Jerome KNOWLES, Appellant, v. STATE of Florida, Appellee.
In appealing his conviction for vehicular homicide, appellant claims that the court erred in denying his motion for judgment of acquittal on the enhanced charge of failing to stop and render aid following the accident resulting in the death. We conclude that the state presented evidence inconsistent with the defendant's reasonable hypothesis of innocence that he was unaware of the accident. On all other issues we also affirm.
The state charged Knowles with first-degree vehicular homicide, i .e., “the killing of [David Markel] ․ caused by [Knowles's] operation of a motor vehicle ․ in a reckless manner likely to cause the death of, or great bodily harm to, another.” § 782.071, Fla. Stat. (2005). The charged crime constituted a first-degree felony because the state alleged that Knowles knew or should have known that an accident occurred, and failed to give aid and information as required by law. § 782.071(1)(b), Fla. Stat.
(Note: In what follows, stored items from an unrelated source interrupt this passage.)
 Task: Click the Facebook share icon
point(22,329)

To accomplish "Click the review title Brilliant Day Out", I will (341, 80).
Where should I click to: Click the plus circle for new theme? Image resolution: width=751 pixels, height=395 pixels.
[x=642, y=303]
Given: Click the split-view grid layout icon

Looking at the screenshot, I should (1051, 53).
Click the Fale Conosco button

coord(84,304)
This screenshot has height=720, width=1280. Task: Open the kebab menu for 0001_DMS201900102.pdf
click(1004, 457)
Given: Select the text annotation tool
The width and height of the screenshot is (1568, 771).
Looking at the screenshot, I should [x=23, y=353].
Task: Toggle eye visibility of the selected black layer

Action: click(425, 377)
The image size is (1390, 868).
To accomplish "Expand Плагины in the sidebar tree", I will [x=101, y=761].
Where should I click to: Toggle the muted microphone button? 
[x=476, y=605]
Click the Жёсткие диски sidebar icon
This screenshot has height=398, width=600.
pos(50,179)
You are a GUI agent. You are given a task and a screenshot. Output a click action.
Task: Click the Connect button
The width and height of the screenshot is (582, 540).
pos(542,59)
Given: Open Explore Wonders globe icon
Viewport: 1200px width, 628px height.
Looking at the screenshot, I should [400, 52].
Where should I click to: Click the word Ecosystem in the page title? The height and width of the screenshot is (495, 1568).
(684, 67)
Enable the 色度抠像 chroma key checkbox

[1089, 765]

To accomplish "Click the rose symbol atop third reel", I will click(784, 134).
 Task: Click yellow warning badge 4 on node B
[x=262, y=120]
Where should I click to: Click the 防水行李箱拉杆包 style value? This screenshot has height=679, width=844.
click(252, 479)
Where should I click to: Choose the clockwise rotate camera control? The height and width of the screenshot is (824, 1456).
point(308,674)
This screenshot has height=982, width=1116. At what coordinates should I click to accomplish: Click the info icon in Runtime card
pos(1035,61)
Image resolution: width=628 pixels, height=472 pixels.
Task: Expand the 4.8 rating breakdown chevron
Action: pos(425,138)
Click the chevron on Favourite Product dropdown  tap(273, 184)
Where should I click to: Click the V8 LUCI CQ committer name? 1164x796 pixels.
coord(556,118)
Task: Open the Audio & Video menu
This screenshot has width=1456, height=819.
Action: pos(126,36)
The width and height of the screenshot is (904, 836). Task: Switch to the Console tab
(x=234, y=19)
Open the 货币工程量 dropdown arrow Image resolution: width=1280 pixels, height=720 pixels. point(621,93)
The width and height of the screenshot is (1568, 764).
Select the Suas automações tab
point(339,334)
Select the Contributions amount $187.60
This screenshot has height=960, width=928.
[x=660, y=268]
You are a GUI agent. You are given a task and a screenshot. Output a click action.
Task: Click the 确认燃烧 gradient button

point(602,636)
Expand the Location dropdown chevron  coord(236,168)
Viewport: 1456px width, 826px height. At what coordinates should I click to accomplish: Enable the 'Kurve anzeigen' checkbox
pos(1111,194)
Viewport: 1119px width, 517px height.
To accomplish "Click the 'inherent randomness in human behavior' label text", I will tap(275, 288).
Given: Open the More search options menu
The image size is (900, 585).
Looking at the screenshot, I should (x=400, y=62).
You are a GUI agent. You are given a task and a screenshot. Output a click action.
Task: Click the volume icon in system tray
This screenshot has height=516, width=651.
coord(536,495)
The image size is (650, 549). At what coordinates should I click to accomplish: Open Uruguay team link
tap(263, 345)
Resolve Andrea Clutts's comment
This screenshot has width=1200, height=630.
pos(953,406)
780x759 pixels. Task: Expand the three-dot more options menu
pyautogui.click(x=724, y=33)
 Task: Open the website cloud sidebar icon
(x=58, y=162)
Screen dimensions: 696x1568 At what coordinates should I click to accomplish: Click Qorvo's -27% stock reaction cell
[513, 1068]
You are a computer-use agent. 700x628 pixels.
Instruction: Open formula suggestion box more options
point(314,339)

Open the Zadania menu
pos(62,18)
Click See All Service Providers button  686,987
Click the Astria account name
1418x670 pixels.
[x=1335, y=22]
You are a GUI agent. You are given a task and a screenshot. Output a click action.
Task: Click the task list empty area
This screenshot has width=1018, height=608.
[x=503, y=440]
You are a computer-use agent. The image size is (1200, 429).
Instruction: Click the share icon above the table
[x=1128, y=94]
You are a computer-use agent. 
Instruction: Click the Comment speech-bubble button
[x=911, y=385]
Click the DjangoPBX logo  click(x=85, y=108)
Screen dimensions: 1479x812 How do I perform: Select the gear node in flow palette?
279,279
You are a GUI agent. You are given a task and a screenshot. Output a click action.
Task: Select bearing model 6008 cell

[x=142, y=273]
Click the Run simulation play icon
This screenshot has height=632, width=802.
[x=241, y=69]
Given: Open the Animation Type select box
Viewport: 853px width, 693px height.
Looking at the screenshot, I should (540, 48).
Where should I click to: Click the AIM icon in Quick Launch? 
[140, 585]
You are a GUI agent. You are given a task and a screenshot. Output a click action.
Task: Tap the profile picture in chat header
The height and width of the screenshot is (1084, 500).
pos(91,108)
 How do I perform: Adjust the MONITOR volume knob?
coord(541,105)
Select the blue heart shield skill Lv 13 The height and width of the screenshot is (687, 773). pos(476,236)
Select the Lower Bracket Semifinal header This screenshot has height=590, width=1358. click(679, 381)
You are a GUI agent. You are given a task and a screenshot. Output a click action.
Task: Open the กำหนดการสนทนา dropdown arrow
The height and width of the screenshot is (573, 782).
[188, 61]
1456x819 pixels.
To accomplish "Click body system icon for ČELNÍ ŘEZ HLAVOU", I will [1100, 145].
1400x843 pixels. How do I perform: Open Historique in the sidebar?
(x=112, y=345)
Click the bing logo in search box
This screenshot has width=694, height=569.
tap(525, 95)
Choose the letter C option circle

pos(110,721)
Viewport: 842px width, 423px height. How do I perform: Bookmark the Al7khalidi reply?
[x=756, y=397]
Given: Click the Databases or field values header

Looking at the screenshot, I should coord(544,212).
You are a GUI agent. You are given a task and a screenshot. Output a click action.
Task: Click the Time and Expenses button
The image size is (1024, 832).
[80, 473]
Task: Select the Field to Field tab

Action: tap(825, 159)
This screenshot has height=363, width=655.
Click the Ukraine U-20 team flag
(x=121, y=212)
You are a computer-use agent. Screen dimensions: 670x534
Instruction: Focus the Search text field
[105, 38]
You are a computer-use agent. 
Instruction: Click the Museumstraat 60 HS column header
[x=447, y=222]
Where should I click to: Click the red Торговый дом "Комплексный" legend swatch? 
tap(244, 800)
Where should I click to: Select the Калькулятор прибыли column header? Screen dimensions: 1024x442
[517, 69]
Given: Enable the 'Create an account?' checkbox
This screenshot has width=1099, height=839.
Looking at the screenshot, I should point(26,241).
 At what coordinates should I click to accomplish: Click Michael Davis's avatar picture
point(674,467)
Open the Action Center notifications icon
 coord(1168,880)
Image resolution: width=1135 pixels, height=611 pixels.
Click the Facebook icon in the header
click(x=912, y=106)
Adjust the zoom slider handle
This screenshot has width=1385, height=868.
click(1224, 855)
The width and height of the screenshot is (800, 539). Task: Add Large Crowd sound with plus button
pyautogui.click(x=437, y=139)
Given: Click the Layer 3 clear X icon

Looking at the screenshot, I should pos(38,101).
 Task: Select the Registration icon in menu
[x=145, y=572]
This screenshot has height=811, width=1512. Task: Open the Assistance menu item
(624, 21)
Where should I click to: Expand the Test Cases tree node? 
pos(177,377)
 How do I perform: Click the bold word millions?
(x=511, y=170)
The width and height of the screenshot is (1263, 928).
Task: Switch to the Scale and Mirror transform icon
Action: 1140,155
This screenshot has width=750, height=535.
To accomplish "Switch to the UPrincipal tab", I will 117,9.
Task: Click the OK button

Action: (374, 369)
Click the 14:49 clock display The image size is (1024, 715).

The accident occurred around 10:30 a.m., on a clear sunny day, amid moderate traffic, on the southbound lanes of the Florida turnpike, a few miles north of the PGA Boulevard exit, where the speed limit was seventy miles per hour. Knowles was driving his orange Dodge Dakota truck southbound on the turnpike to visit his father in Fort Lauderdale. Ken Borman was a passenger in the vehicle.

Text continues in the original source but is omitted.